## Records supplied
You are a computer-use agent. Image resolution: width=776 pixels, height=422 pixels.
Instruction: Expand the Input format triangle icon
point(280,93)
--
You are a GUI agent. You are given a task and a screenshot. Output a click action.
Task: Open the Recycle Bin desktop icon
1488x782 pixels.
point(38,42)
---
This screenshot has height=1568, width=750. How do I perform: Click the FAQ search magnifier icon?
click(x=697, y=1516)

## Exercise directions
Check each line of the listing above, and copy it if it contains the word "agent".

## Task result
You are a computer-use agent. Image resolution: width=776 pixels, height=422 pixels.
You are a GUI agent. You are given a task and a screenshot. Output a click action.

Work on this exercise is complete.